*Task objective*
Show each line from the records below that contains the word "should", copied whole.

## START

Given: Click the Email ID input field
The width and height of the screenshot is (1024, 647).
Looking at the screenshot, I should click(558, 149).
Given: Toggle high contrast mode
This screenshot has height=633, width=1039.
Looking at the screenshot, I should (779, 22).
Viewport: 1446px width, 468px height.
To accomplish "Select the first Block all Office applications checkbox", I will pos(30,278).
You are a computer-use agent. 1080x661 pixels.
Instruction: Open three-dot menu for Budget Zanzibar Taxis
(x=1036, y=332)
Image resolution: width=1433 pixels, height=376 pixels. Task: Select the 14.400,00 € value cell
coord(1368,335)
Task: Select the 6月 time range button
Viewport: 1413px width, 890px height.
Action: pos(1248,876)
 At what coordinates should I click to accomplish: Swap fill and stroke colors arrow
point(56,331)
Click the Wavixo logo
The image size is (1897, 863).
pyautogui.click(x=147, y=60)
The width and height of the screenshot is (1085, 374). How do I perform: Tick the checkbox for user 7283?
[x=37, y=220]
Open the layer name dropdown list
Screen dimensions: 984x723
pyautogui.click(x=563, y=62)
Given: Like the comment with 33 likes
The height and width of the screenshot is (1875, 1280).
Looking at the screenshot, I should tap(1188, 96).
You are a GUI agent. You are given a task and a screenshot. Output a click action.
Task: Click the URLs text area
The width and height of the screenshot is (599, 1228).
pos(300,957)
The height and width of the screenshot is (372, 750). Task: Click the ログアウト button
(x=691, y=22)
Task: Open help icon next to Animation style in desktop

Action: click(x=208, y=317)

## END

*Task response*
Looking at the screenshot, I should click(558, 149).
Looking at the screenshot, I should (779, 22).
 At what coordinates should I click to accomplish: Swap fill and stroke colors arrow
Looking at the screenshot, I should tap(1188, 96).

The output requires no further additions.